HashDictionary encapsulates the mapping between normalized words and their integer ids.

Unlike Dictionary, building a HashDictionary before using it is not a necessary step. The documents can be computed immediately, from an uninitialized HashDictionary, without seeing the rest of the corpus first.

The main function is doc2bow, which converts a collection of words to its bag-of-words representation: a list of (word_id, word_frequency) 2-tuples.

By default, keep track of debug statistics and mappings. If you find yourself running out of memory (or are sure you don’t need the debug info), set debug=False.

add_documents(documents)

Build dictionary from a collection of documents. Each document is a list of tokens = tokenized and normalized utf-8 encoded strings.

This is only a convenience wrapper for calling doc2bow on each document with allow_update=True.

doc2bow(document, allow_update=False, return_missing=False)

Convert document (a list of words) into the bag-of-words format = list of (token_id, token_count) 2-tuples. Each word is assumed to be a tokenized and normalized utf-8 encoded string. No further preprocessing is done on the words in document; apply tokenization, stemming etc. before calling this method.
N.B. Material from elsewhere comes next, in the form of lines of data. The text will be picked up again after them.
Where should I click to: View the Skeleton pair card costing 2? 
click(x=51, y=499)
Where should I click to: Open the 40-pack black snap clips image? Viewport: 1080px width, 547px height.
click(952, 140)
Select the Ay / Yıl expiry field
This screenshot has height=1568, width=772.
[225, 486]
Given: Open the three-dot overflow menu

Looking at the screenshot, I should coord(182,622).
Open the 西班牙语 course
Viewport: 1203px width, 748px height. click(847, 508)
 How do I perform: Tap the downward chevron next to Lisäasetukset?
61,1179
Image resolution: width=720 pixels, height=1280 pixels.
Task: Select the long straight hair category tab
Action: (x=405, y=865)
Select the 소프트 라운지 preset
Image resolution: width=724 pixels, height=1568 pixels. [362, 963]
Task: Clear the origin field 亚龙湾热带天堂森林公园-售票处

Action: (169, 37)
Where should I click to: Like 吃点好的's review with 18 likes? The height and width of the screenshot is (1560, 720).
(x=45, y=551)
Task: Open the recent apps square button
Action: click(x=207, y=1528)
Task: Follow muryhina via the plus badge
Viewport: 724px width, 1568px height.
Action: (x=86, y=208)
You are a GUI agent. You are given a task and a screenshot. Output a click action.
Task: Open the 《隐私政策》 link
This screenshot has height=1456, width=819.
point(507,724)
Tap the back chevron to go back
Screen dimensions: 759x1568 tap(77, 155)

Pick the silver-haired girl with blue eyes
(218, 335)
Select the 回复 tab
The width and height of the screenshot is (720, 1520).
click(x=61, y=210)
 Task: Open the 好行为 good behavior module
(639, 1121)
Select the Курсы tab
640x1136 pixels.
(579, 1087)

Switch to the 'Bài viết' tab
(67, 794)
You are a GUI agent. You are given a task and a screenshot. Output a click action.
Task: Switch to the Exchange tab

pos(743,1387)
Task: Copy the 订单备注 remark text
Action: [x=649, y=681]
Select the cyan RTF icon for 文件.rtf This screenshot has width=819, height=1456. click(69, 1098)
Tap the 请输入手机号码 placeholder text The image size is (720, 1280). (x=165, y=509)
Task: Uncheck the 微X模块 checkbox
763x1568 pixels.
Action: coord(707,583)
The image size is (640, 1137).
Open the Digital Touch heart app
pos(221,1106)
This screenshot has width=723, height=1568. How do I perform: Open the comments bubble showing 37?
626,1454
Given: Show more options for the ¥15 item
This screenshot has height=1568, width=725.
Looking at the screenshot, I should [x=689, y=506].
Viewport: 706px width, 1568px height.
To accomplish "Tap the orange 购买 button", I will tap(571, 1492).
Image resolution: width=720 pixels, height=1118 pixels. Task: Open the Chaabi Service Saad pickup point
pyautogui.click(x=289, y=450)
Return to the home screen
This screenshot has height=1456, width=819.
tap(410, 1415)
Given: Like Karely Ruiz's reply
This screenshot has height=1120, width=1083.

If allow_update or self.allow_update is set, then also update dictionary in the process: update overall corpus statistics and document frequencies. For each id appearing in this document, increase its document frequency (self.dfs) by one.

filter_extremes(no_below=5, no_above=0.5, keep_n=100000)

Remove document frequency statistics for tokens that appear in

  1. less than no_below documents (absolute number) or
  2. more than no_above documents (fraction of total corpus size, not absolute number).
  3. after (1) and (2), keep only the first keep_n most frequent tokens (or keep all if None).

Note: since HashDictionary’s id range is fixed and doesn’t depend on the number of tokens seen, this doesn’t really “remove” anything. It only clears some supplementary statistics, for easier debugging and a smaller RAM footprint.

keys()

Return a list of all token ids.

classmethod load(fname)

Load a previously saved object from file (also see save).

restricted_hash(token)

Calculate id of the given token. Also keep track of what words were mapped to what ids, for debugging reasons.

save(fname)

Save the object to file via pickling (also see load).

save_as_text(fname)

Save this HashDictionary to a text file, for easier debugging.

The format is: id[TAB]document frequency of this id[TAB]tab-separated set of words in UTF8 that map to this id[NEWLINE].

Note: use save/load to store in binary format instead (pickle).